With most endeavors that have a financial component there's a spectrum of approaches that differ on how they assign risk. At the "low risk" end you have agreements to pay a specific amount ("we pay $100/person"), while at the "high risk" end it depends on how things go go ("everyone gets a share of the take"). Contra dance events generally go towards the low risk end: most of the time I'm playing for a fixed fee.

I've been thinking about this, though, because the dance I help run does profit sharing. The idea is, we guarantee $125/performer and then if there's profit left over after fixed expenses half of it goes to the performers. I wasn't around for the initial implementation, but I think there were probably two reasons:

  1. When a band or caller draws a big crowd that's something we'd like to encourage, and we're happy to share some of the rewards with them.

  2. How much money we have available to pay performers depends on attendance. Profit sharing means that we pay performers more, to the extent that it doesn't risk our financial health.
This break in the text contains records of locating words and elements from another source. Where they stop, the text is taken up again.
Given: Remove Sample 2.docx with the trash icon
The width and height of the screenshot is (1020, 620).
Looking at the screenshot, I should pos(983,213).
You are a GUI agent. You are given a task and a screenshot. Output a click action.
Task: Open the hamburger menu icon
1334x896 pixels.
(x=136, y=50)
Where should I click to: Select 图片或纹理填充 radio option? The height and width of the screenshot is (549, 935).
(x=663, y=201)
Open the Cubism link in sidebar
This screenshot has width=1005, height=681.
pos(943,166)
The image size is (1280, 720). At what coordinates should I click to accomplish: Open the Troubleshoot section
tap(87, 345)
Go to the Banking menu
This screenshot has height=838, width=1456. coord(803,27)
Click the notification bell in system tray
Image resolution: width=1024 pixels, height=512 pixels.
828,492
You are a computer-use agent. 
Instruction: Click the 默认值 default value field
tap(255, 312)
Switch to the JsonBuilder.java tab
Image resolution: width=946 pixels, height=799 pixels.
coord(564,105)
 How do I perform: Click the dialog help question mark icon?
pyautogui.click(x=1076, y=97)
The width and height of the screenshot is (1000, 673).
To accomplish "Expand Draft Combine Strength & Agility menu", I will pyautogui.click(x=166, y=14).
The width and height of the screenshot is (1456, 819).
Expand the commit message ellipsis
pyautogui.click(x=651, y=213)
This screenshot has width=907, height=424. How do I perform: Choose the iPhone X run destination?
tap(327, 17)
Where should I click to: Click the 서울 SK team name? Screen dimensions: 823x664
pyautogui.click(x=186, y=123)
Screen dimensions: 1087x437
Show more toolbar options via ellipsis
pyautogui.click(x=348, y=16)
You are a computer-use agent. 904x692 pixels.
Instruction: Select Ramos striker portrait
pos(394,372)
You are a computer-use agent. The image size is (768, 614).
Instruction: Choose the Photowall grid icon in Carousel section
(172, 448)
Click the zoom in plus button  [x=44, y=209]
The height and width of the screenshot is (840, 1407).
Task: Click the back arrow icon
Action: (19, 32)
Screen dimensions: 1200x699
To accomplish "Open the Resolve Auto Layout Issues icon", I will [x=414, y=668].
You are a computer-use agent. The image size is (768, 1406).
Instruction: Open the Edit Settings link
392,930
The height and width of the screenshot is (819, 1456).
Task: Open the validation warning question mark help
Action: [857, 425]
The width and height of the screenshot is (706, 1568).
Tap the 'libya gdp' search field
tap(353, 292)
You don't want to go too far in the direction of sharing risk, though, because the event has most of the responsibility for attendance and is also in a better position than many of the performers to take the loss from a low-turnout dance.

While I like this system overall, a major downside is that it requires you to determine how profitable this event was before paying the performers. I mean, it's possible to just pay everyone the guarantees and sort it out later, but that means following up with people to send additional payments, which might be relatively small. So you're filling out a pretty complicated form by hand at the dance after counting the money when you'd rather be dancing.

Could we get similar effects without needing to compute profit in the moment? What if we use attendance instead? Here's how payments would look with a bonus of $1 for every attendee over 120:

The main places where these two systems differ is in their handling of large and small bands. With the current system a duo is much more likely to get additional money than a quartet, because fixed expenses are two performers lower. While I do play in a duo and would be tempted to say otherwise, I don't see a general reason to pay smaller bands more.

Another nice thing about this structure is that it's easy to tweak to keep the dance financially healthy. The threshold or per-person amount could change in either direction, and it's much less of a big deal than changing guarantees.

I don't know if our dance will switch to this, but if we do I'll plan to post back in a year or so with how it's gone for us.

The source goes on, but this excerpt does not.